En Arizona son muchos los acusados. Por un lado los políticos belicosos como la gobernadora de Arizona, Jan Brewer, y los legisladores federales quienes rechazan leyes humanas y de concordia como el "Dream Act".
Las organizaciones civiles que han enrarecido el clima social de Arizona con sus ataques en contra de grupos minoritarios no se quedan atrás al igual que los medios de comunicación radicales. Comentaristas y locutores de diversas tendencias han envenenado al auditorio con sus posturas viscerales.
Tampoco escapan de la responsabilidad las autoridades locales, estatales y federales, quienes han sido incapaces de neutralizar a estos sujetos trastornados.
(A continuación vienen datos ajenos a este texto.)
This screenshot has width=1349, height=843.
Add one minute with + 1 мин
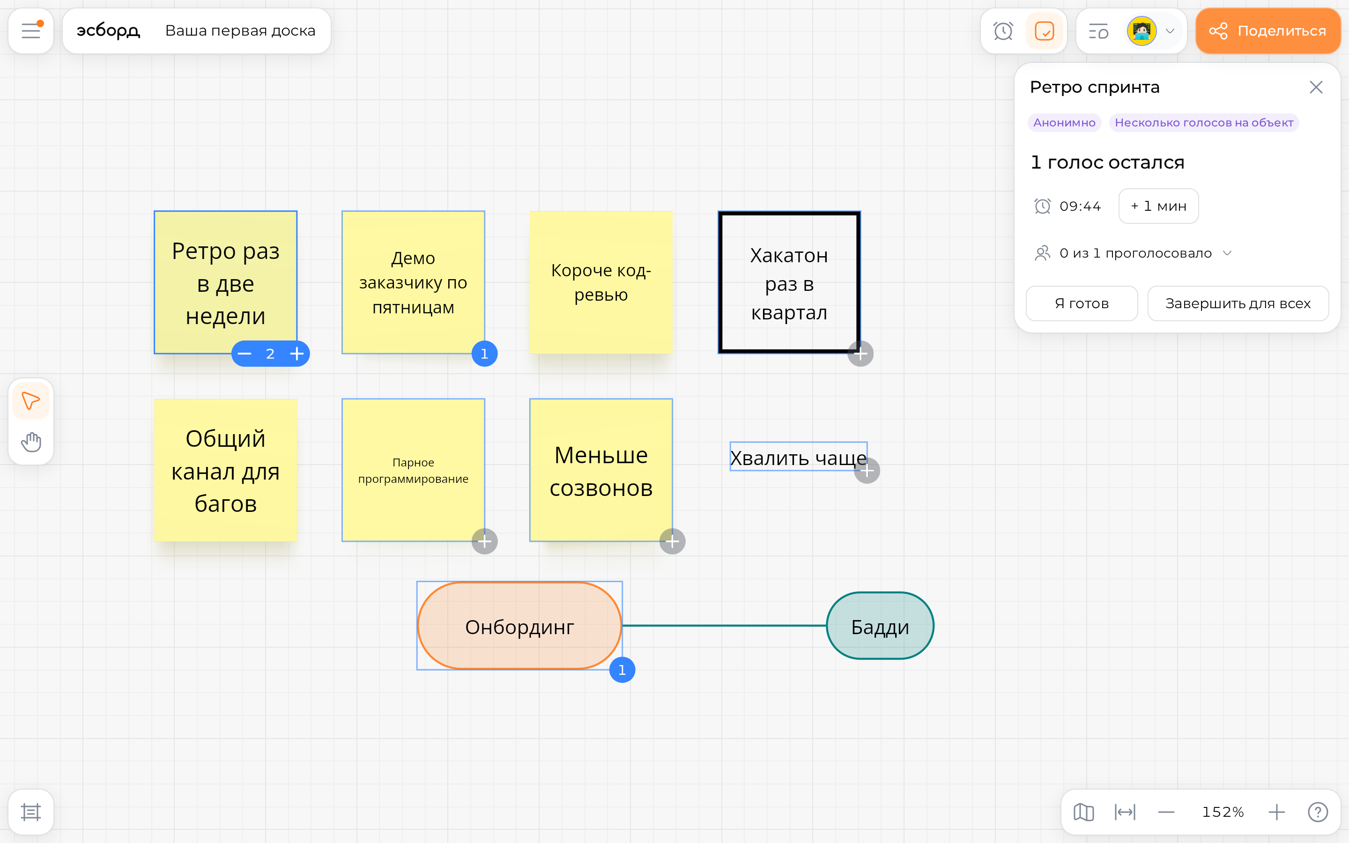tap(1158, 206)
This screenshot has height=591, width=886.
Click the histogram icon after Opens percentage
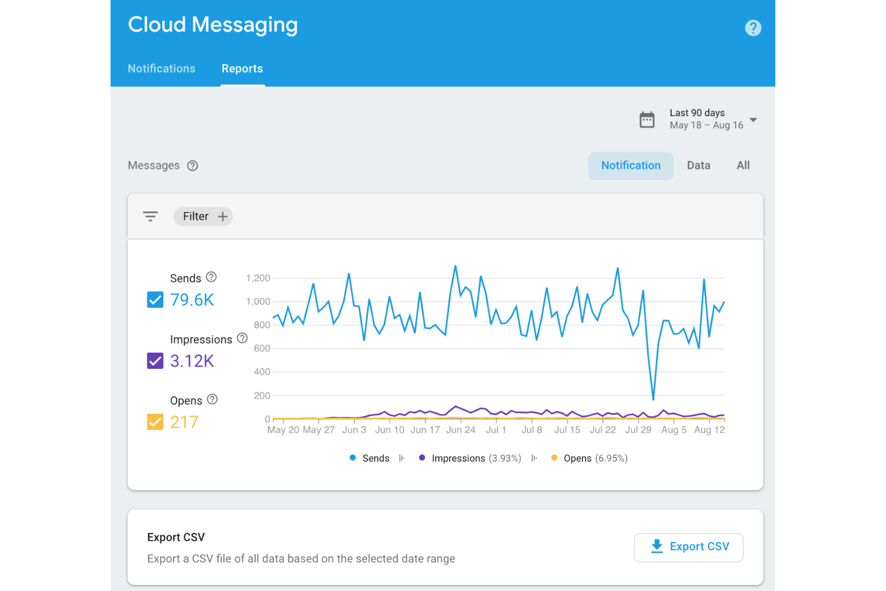(534, 458)
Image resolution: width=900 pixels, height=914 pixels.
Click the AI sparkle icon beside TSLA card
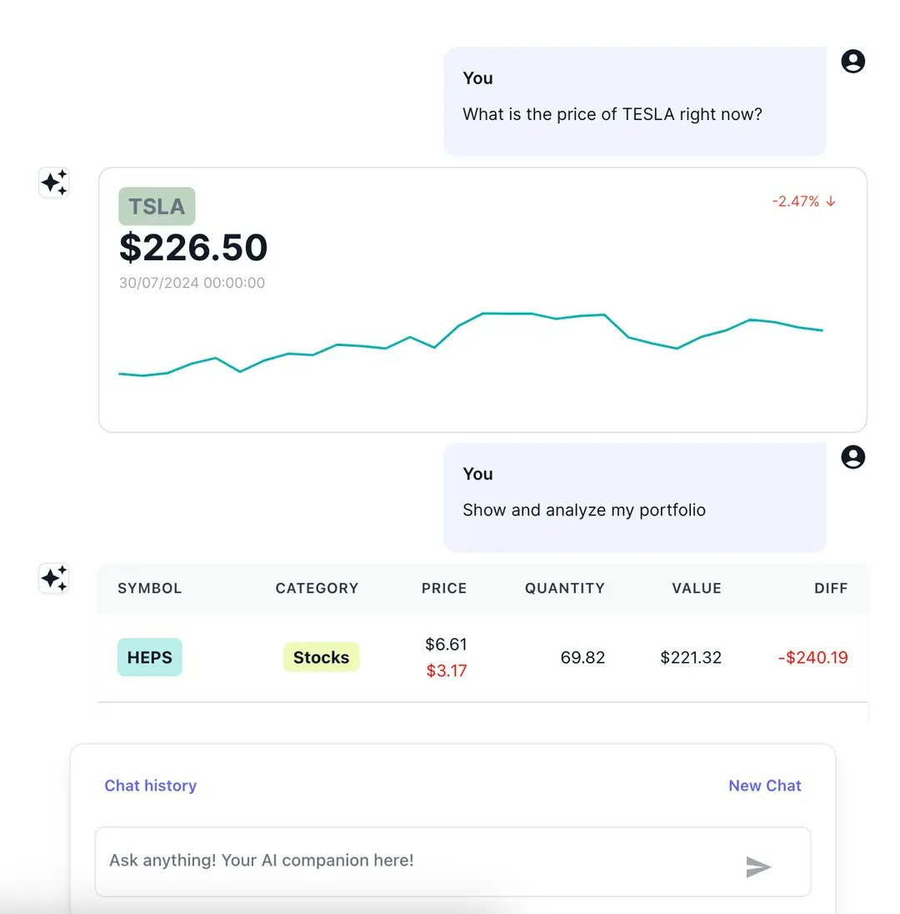[x=54, y=183]
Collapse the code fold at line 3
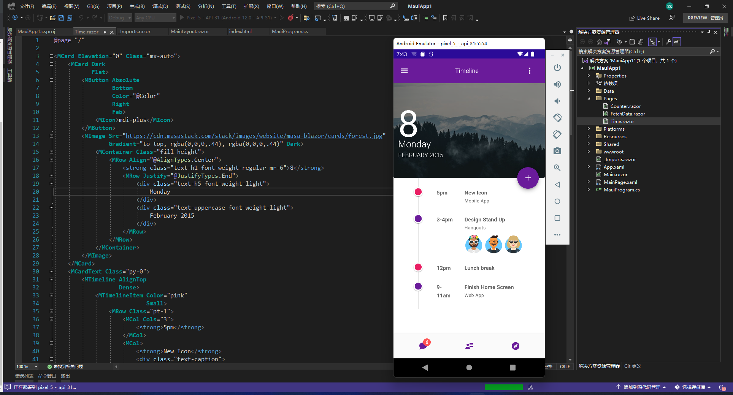The image size is (733, 395). click(x=51, y=56)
¿Por qué el sheriff Joe Arpaio se dedica a perseguir indocumentados pacíficos en lugar de vigilar a quienes compran armas en Arizona? ¿De qué sirven tantas patrullas, oficiales y equipo de seguridad cuando cualquier ciudadano mayor de edad puede adquirir armas de alto poder y convertirse en un asesino múltiple?
Loughner se convirtió en un experto en el manejo de armas a pesar de no ser militar ni policía. Se dio el lujo de adquirir la pistola asesina con todo y un cargador especial que dispara hasta 33 tiros de manera automática.
Pero a final de cuentas el principal culpable de tal matanza es la sociedad norteamericana que con su permisividad, libertinaje y confort, ha fomentado las condiciones para el surgimiento de seres humanos bárbaros y salvajes.
Ningún amigo, vecino o maestro de Jared Lee Loughner tuvo el valor de denunciarlo a pesar de los claros indicios de locura que mostró en los años recientes. Ni siquiera la policía local que conoció sus conductas demenciales lo puso en su lugar.
¿En dónde estaban sus padres y sus familiares cercanos cuando este sujeto descargó su pistola Glock en contra de la congresista demócrata? ¿Y en dónde los políticos que por temor a perder sus privilegios no son capaces de poner un hasta aquí a la cultura de guerra que vive Norteamérica?
Desgraciadamente en un país de tanto egoísmo e individualismo como Estados Unidos, nadie voltea al vecino en tanto no sea agredido física o verbalmente o bien cuando invade su propiedad privada.
¿Cuántos más asesinos en potencia andan sueltos y bien armados? ¿Quién o quiénes serán las próximas víctimas en este ambiente de belicosidad cargado de rencores sociales y étnicos?